(Source data)

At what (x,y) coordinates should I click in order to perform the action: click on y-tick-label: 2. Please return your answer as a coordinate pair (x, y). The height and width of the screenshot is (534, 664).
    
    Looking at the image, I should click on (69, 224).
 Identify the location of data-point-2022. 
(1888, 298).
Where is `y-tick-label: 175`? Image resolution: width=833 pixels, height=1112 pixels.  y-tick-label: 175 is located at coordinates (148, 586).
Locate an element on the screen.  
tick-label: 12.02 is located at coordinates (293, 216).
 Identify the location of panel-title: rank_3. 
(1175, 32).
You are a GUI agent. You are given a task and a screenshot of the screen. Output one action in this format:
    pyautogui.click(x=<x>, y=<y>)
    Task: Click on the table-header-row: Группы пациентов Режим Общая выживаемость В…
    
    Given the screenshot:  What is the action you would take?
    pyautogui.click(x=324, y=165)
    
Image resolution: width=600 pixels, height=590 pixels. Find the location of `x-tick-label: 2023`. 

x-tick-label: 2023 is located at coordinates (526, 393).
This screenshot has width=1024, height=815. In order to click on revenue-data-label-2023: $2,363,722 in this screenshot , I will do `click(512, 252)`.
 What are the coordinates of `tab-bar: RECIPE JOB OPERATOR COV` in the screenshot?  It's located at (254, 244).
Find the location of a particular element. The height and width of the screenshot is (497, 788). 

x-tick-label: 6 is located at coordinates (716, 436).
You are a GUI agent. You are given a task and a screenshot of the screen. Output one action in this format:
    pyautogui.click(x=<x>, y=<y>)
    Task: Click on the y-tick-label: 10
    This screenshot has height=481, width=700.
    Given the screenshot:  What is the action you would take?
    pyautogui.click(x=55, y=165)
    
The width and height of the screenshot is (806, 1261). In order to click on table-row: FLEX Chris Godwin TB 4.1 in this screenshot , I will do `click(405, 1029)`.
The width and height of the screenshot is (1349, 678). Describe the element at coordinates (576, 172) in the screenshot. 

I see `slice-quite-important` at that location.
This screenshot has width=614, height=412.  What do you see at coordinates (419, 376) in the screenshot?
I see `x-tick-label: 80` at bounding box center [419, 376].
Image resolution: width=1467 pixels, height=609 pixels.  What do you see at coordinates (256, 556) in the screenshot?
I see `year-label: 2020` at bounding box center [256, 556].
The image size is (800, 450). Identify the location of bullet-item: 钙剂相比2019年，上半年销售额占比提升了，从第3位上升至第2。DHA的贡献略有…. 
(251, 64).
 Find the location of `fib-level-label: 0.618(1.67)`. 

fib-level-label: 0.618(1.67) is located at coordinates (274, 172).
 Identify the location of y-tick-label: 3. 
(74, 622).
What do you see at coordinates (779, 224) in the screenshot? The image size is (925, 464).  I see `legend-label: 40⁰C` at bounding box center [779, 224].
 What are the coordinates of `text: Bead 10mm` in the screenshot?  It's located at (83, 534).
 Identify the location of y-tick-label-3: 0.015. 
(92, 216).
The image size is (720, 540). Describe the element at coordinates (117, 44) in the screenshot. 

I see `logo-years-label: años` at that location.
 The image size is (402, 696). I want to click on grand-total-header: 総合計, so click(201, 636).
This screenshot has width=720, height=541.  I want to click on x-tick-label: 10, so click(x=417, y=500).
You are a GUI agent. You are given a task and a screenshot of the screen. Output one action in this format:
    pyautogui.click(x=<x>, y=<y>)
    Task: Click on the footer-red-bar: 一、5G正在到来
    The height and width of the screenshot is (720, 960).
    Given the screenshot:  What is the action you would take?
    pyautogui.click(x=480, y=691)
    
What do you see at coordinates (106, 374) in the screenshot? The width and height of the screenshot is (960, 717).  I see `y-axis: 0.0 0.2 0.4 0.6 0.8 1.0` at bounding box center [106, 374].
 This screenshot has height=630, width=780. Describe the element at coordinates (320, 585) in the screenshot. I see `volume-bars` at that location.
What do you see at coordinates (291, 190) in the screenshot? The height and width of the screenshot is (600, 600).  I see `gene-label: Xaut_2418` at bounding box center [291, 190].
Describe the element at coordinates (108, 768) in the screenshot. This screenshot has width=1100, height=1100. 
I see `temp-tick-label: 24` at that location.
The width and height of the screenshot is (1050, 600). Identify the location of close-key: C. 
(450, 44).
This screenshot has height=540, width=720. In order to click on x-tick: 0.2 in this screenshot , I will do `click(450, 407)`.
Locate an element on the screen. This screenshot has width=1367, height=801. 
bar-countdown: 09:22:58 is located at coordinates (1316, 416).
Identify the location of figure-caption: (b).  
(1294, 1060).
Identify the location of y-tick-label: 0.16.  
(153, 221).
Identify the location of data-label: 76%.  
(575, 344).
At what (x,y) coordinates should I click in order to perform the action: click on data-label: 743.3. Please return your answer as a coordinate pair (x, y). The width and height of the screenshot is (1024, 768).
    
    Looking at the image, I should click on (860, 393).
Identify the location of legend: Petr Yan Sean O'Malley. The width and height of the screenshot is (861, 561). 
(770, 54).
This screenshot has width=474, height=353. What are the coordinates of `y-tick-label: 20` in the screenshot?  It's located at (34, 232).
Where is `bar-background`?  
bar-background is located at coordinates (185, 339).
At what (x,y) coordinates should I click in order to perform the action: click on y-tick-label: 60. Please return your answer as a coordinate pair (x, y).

WORK ORDER — Copy the listing verbatim from its first line through the line containing "tick-label: 12.02 is", including both of those lines.

EXPECTED ANSWER —
At what (x,y) coordinates should I click in order to perform the action: click on y-tick-label: 2. Please return your answer as a coordinate pair (x, y). The height and width of the screenshot is (534, 664).
    
    Looking at the image, I should click on (69, 224).
 Identify the location of data-point-2022. 
(1888, 298).
Where is `y-tick-label: 175`? Image resolution: width=833 pixels, height=1112 pixels.  y-tick-label: 175 is located at coordinates (148, 586).
Locate an element on the screen.  
tick-label: 12.02 is located at coordinates (293, 216).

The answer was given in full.